The team manager (Jackson) and the Qatar manager accompanied me for nearly 5 hours - neither of them made a single complaint. It was really interesting, when I was telling my close friends from England what happened, they would reply with just a text saying 'oh s**t' or something similar. Whereas I was getting phone calls from Uganda, people in Uganda were sending me long messages, and my team mates and coaches were all sending multiple messages of care throughout the night and the morning. This is an example of why I value my relationships with the Ugandans so much.

I have had so many people investing and pushing for me to be part of the Ugandan team for nearly 3 years, and because of injury I am yet to produce a return on these stakeholders' investment. I now know these friends will be asked questions about my lack of performance, and in my pain induced state I found myself continually apologising to them. I found myself in a lonely place that night.

Day 4: Sport can be a lonely place.

After the embarrassment of yesterday I made the awkward walk into breakfast with my leg braced from foot to hip. I looked like Forrest Gump as a kid. My normal joyful (and annoying) self were subdued as I tried to keep my head down so I could avoid eye contact. I felt that everyone had this undertone of disappointment in my performance and my injury. In this situation I just wanted to make as little noise as possible, but now I was having to ask to swap seats on the bus so my splinted leg wouldn't get stuck in the bus door etc.

As most cricketers know, fielding is the most boring part of the game. I never agreed with the people who said "you should enjoy it as it's the thing you do most" - but now I found myself wanting to be out there doing something. As a batter I watch enough of a cricket match, so finding myself side-lined and unable to have any effect on a game after travelling so far has been hard. When the team is fielding you also find yourself on your own with your thoughts that are filled with "what if's". I am no stranger to being injured but this time has got me particularly down as I may need an operation on my knee, which is a grim thought.
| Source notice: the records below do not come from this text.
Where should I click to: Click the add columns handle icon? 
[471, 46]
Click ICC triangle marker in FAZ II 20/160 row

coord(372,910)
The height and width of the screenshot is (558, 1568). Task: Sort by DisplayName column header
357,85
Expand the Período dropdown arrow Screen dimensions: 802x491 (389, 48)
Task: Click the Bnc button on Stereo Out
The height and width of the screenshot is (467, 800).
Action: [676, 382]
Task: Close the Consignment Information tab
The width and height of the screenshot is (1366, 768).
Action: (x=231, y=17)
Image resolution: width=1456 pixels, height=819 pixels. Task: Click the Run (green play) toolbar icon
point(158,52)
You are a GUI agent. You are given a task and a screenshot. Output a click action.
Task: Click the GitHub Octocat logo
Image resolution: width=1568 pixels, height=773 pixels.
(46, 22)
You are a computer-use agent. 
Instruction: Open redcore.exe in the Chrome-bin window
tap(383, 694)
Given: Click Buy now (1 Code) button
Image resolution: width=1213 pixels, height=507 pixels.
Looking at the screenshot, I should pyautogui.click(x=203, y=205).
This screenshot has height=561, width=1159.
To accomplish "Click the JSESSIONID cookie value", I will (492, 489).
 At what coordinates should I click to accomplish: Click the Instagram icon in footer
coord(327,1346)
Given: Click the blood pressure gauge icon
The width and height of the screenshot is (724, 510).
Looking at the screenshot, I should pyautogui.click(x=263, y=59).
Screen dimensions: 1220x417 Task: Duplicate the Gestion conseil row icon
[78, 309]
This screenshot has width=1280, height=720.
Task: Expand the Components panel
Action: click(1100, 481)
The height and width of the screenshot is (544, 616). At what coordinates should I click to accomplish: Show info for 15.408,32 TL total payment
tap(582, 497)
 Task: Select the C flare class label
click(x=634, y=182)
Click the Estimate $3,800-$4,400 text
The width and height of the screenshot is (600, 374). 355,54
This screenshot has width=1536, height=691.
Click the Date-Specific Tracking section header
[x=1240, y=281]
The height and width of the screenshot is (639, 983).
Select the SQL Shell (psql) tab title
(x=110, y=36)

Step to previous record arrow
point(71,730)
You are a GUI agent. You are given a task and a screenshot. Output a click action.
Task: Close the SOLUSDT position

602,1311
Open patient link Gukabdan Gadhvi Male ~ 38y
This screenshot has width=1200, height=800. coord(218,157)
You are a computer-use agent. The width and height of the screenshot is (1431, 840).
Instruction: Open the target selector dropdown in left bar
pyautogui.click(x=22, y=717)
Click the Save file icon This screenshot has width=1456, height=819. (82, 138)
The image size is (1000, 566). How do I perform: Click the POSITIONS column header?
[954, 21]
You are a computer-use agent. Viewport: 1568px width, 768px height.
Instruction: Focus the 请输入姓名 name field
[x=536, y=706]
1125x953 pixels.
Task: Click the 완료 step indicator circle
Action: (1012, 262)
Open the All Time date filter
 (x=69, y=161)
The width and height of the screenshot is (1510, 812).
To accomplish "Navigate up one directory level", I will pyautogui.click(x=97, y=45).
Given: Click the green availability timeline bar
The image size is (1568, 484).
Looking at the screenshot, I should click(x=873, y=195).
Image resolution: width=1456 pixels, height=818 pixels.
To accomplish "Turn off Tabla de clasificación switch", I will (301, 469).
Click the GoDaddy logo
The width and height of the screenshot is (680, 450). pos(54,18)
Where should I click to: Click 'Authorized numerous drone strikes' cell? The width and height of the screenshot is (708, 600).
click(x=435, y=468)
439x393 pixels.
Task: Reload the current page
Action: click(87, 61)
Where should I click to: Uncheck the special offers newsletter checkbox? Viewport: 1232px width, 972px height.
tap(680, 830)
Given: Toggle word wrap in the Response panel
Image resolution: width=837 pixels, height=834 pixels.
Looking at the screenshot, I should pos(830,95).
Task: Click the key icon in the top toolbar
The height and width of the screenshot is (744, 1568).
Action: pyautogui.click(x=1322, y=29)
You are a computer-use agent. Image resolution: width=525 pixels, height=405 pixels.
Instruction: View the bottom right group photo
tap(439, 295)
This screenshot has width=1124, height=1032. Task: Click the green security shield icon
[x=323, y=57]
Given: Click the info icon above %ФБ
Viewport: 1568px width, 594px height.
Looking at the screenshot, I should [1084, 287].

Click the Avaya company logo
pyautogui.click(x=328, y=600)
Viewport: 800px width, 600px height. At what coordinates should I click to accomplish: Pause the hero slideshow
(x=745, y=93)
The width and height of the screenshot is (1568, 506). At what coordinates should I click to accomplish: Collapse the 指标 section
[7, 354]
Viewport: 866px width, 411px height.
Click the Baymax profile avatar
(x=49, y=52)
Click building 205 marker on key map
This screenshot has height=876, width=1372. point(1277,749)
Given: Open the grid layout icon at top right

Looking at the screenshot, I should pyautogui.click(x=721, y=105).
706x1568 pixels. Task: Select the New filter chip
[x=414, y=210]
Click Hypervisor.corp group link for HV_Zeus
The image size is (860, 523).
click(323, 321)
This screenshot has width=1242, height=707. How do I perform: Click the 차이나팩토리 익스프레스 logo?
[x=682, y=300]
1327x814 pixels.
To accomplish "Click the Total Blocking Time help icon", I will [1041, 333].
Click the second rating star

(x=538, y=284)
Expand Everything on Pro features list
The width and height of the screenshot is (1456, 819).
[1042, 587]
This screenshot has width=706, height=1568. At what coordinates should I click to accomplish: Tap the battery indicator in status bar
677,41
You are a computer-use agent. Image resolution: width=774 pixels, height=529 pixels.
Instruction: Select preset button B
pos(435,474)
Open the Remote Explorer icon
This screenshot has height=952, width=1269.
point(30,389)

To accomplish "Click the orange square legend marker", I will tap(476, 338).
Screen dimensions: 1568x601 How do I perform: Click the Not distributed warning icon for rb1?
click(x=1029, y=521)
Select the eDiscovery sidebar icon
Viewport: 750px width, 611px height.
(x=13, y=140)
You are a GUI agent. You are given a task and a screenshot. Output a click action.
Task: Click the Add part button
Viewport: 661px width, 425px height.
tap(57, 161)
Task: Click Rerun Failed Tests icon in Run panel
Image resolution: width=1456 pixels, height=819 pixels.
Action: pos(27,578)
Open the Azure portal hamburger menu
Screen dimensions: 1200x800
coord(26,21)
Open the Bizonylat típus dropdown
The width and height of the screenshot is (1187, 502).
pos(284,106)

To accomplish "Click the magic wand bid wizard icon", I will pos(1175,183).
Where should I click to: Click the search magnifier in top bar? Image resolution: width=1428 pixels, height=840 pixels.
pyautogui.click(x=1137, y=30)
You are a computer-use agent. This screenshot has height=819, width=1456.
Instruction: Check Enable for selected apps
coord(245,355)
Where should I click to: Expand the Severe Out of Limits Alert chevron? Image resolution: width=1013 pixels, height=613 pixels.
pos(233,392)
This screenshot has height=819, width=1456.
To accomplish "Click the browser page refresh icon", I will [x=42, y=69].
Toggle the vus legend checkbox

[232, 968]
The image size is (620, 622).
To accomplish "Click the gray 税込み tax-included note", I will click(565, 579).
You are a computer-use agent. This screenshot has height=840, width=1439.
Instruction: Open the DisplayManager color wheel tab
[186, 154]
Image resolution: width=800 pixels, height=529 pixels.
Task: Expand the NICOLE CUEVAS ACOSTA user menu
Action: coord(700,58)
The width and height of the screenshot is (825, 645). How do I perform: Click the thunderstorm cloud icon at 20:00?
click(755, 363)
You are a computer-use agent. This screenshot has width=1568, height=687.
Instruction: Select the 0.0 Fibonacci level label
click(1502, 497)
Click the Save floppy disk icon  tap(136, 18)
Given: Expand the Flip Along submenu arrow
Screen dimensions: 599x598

On a brighter note, I am watching a 21-year-old debutant slay the Qatari bowlers to all parts with some magical touch play. It is particularly promising to see the younger members of the team listening to criticisms that are touched on within team meetings and making positive change the very next game. This level of adaptability is a promising sign for Ugandan cricket and if we are to step up into the big leagues it will be these skills and mindsets that will keep them there.

We have gone out to bowl and after taking two wickets in the first two overs their main two batsmen put on a big partnership of around 100 and we are now on the back foot. Luckily the King of Kampala (Roger Mukasa) made some great changes with the bowling and fielding which produced the breakthrough. We ended up with an epic win in the last over... so big shout out to the Ugandan character for producing a win from the jaws of defeat.

This great win for the guys was so pleasing to see and it was lovely to see our youngest team member get man of the match on his debut. It was also great to see how much it meant to the coaches as well. They were standing pitch side fidgeting for the last 15 overs. Since I've been with the team, I've seen how passionate, emotional and feisty all stakeholders are. This stems from a genuine care everyone has for each other as everyone truly believes they are family.

I would like to think I'm an upbeat person with resilience in the face of adversity, but I think I needed a bit of an 'arm around the shoulder' treatment today. Fortunately, the manager (Jackson), analyst (Alvin), media man (Innocent), the captain and coach (Steve) have all been excellent and really went out of their way for me. It really means a lot. At the hotel this evening we decided that it is best if I no longer continue being a part of this tour. I will be missing all future tours (pre-Malaysia) in order to recover.